I get that it's really easy to be irritated with all this bureaucracy, and the constant appointments.
The reason I strongly in favor of a dating ultrasound in the OP's case is that her situation seems like one in which a planned c-section, possibly without trial of labor, will be on the table from the beginning. I know that TOL has some benefits to the baby, but it can also make recovery much harder, and complicate logistics for the family - if it were me in this situation, I'm not sure i'd be willing to do it.
That means that c/s will be scheduled for the best available estimate of the 39th week of pregnancy. Standard LMP dating is known to have limited accuracy - are your cycles exactly 28 days every time? What if you didn't ovulate when you thought you did? LMP dating can give you a due date that's seriously off. However, embryonic development moves pretty much in lockstep, so an ultrasound before the embryo transitions to fetus can give you a much more accurate estimate of gestational age, and hence, a better due date.
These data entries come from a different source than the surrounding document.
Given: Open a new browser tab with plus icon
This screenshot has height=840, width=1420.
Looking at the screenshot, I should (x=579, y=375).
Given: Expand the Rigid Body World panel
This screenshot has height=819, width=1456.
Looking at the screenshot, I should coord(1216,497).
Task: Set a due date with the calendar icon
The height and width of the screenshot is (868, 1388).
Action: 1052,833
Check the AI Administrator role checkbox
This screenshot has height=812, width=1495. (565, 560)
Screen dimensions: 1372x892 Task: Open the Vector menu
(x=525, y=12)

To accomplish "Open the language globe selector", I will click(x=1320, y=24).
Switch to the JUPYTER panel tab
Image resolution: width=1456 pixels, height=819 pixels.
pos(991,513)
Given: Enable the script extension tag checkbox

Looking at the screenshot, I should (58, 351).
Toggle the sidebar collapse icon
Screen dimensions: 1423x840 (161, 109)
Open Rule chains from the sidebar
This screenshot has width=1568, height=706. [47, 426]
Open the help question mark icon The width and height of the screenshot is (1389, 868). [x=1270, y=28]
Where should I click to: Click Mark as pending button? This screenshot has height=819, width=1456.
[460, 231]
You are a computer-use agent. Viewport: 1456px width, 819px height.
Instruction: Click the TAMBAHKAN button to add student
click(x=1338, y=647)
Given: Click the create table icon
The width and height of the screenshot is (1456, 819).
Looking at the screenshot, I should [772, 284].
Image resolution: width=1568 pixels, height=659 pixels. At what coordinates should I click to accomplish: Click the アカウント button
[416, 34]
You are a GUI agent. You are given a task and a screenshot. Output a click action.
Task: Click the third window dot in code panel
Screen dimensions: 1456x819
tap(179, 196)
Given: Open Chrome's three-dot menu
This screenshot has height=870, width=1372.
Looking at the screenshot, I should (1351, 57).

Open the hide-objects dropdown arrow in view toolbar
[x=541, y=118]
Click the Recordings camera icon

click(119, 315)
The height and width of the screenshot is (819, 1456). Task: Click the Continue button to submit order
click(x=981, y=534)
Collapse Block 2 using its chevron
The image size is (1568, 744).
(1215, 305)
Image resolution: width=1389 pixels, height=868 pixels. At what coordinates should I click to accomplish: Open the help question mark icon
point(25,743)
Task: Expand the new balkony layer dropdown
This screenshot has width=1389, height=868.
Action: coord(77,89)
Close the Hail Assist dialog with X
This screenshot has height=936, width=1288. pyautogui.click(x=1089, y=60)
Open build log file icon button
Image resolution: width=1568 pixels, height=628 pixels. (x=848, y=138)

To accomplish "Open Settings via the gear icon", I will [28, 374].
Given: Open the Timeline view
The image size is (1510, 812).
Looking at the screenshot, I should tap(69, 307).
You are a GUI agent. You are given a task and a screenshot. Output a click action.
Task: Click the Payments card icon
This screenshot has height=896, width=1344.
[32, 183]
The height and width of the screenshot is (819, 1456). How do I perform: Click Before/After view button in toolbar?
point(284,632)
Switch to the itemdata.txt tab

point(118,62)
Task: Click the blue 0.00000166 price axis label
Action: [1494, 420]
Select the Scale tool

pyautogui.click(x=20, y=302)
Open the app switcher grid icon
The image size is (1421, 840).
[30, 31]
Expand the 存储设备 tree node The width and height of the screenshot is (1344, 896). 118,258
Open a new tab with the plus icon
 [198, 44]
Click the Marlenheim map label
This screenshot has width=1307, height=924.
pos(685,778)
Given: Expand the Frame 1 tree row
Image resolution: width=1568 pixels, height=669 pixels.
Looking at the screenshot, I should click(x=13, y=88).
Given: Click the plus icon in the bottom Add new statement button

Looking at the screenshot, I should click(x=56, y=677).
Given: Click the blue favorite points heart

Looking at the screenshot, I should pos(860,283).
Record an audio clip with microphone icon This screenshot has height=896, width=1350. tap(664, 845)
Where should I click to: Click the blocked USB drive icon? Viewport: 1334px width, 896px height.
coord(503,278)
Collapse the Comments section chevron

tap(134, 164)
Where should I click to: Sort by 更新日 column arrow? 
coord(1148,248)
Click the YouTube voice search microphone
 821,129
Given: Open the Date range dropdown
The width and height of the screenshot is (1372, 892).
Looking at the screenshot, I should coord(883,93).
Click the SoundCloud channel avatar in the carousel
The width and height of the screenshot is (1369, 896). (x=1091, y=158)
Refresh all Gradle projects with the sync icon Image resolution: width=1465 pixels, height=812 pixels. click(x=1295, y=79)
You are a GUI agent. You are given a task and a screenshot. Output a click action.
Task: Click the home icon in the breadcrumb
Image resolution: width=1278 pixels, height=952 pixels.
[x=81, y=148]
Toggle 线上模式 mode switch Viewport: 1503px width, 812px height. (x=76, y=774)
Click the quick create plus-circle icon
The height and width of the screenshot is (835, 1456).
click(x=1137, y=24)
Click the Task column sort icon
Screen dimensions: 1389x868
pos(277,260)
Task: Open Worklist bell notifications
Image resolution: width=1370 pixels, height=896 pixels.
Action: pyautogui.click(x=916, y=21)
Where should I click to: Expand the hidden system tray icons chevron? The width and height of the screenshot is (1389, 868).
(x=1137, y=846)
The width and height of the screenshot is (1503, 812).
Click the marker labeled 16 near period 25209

If you're planning to labor, a little uncertainty on the due date mostly means you have more NSTs, if your practitioners are into that (they're really not a bad idea for postdates, again, IMO).
If you're planning a c/s, this info can make all the difference between taking your healthy baby home right away, and spending some time in the NICU for iatrogenic prematurity, if at 39 weeks by LMP, your baby was actually more like 36 weeks. An accurate due date can also mean the difference between an uneventful surgery done by the doctor and anesthesiologist you choose, while your kids are happily ensconced with grandma; and a mad midnight scramble to get a sitter and get to the hospital so that whoever is on that night can get you into the OR as soon as possible. This is not as big a deal to me as avoiding the NICU, but having done that mad midnight scramble (by ambulance, DH had to wait for the sitter), I feel pretty strongly that it's not a thing to dismiss.
My dd spent a month in the NICU for unavoidable prematurity and the experience sucked, contributed hugely to PPD, and left us, as a family, more than slightly traumatized. I am grateful that we got a healthy daughter out of it. I will, however, always give advice that I think likely to help avoid the NICU.